> **Document passage**
+++

This PhD thesis sought to expand our current knowledge on long-term forgetting through
various stimulus material and research paradigms, which were:
1. Behavioural paradigms of Prose recall memory to assess how qualitatively distinct episodic
details (gist and peripheral) are forgotten and how repeated retrieval and initial degree of post-encoding performance affect their retention (Experiment 1, 2 and 3; Chapter 2). Previous
research (Sekeres et al., 2016) demonstrated that forgetting of peripheral details occurs at a
faster rate, as compared to memory for gist up to a week. In my experiments, I assessed
forgetting of episodic details up to a month by adapting the research design from Slamecka
and McElree (1983), who observed parallel forgetting with verbal material up to 5-days. I
found that peripheral details were forgotten at a faster rate than gist events when memory was
tested after a month, whilst forgetting was countered by repeated testing. With shorter
intervals (Experiment 5 and Experiment 6; Chapter 4) I could not observe this differential
effect, independently of age that did not modulate the observed effects (Experiment 4; Chapter
3)
2. Neuropsychological research methods to assess whether people in early stages of Alzheimer’s
Disease present with Accelerated Long-term Forgetting or not. Some researchers argued that
faster forgetting occurs in early Alzheimer’s Disease (Weston et al., 2018), while others did
not (Stamate et al., 2020). Experiment 7 (Chapter 5) employed the same prose recall paradigm
of previous experiments on a group of people with amnesia (Mild Cognitive Impairment due
to Alzheimer’s Disease) and a group of age-matched healthy controls. In this experiment,
people with amnesia presented with impaired encoding and faster forgetting of gist events of
a story, while memory for peripheral information pervasively remained at floor. I reconciled
previous discordant literature by concluding that people with Alzheimer’s Disease show Fast
Forgetting when the material to be recalled grossly benefits from repeated testing.
3. Psychophysical methods to investigate perceptual memory and forgetting of sinusoidal
gratings up to 24-hr. Experiment 8 (Chapter 6) attempted to replicate a study from Magnussen
et al. (2003), who claimed the existence of a high-fidelity perceptual long-term storage of
spatial frequency. I failed to replicate these findings, so the existence of a long-term perceptual
memory for spatial frequency could not be demonstrated and it would not represent a
promising ground for further investigations in healthy aging and people with amnesia.

+++

> **Excerpted data**
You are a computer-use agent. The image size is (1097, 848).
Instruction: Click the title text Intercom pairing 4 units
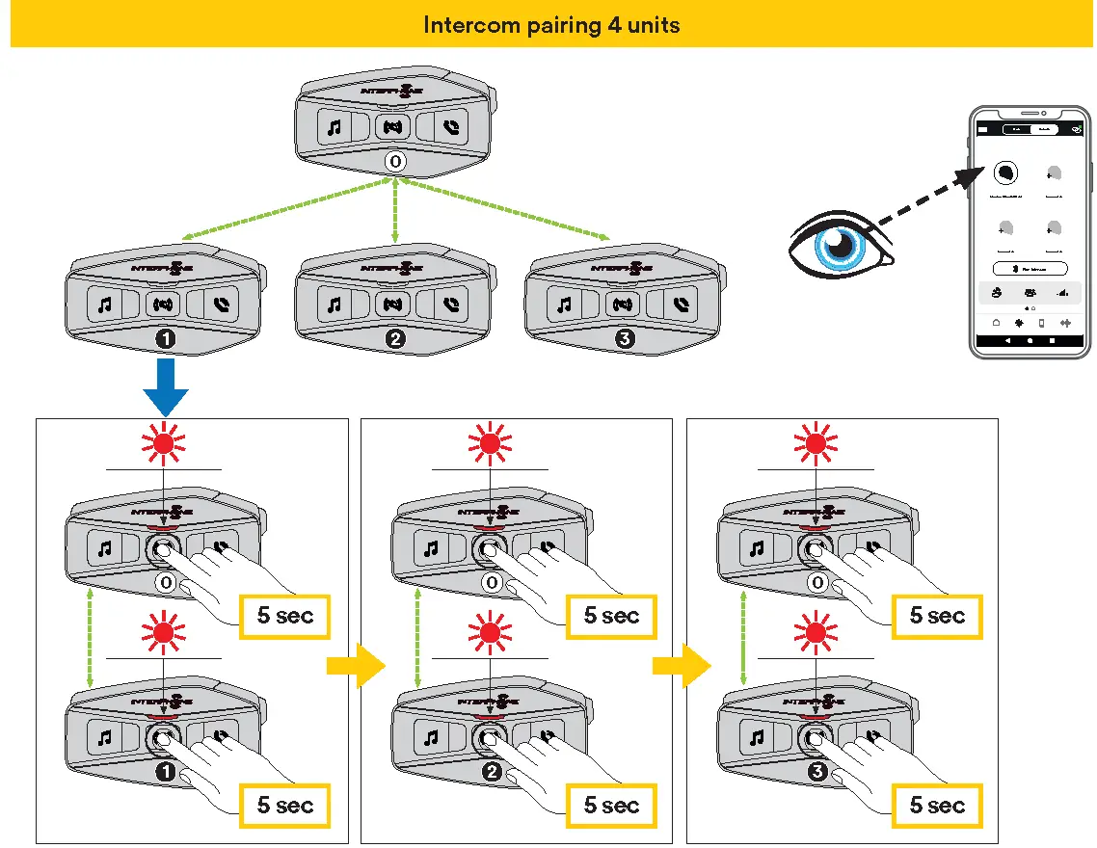pos(551,24)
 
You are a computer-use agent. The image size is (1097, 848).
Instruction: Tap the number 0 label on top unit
pos(394,161)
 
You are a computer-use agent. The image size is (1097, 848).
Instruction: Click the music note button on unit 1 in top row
pos(104,305)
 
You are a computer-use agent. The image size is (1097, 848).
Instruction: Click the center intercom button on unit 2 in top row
pos(392,305)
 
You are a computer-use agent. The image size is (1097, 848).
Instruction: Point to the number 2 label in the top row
pos(394,339)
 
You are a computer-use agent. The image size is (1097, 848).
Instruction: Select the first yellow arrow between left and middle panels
pos(356,666)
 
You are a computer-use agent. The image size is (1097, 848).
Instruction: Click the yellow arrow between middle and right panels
pos(682,666)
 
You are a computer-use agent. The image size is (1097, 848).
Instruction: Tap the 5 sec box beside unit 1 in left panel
pos(285,805)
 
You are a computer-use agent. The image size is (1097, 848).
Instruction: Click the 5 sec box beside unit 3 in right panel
pos(937,805)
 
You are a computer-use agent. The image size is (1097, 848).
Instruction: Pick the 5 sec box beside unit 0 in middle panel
pos(611,616)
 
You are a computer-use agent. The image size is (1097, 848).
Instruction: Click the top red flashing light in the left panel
pos(163,443)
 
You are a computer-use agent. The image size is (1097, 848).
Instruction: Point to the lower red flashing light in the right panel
pos(816,632)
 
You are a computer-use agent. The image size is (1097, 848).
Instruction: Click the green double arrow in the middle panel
pos(416,640)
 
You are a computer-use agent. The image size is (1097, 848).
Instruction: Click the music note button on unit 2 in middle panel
pos(431,737)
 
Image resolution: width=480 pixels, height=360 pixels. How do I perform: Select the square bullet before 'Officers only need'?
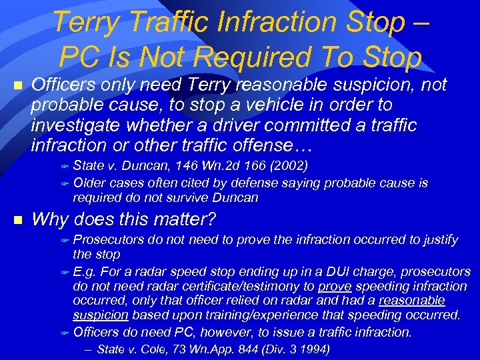click(18, 86)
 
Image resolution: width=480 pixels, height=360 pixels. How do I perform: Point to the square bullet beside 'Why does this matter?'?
click(18, 219)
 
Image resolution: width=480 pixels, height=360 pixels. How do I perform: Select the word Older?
click(89, 183)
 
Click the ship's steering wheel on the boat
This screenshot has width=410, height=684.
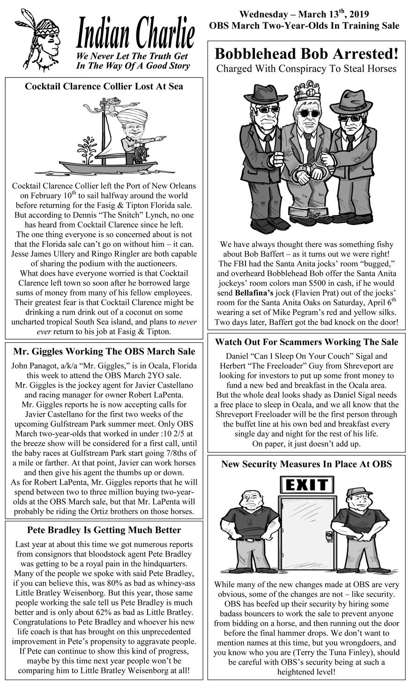pos(140,153)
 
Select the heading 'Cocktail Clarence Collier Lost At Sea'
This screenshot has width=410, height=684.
pos(104,86)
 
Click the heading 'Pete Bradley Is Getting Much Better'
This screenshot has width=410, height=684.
pos(104,530)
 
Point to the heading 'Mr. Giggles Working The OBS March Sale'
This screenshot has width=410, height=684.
pos(104,351)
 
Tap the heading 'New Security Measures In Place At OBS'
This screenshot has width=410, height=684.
pos(306,464)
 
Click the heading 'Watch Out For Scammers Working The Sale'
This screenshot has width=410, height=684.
pos(306,342)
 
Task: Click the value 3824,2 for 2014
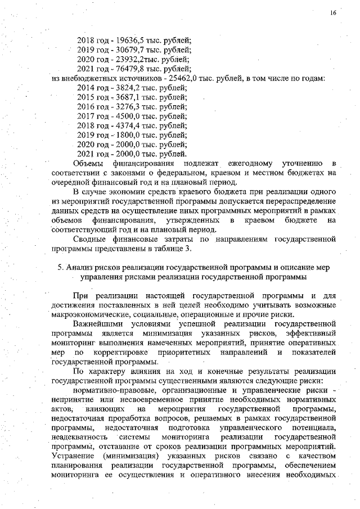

+++

> **What needs to be done**
According to the thesis summary, whose study did Experiment 8 attempt to replicate?

> **Task output**
Magnussen et al. (2003)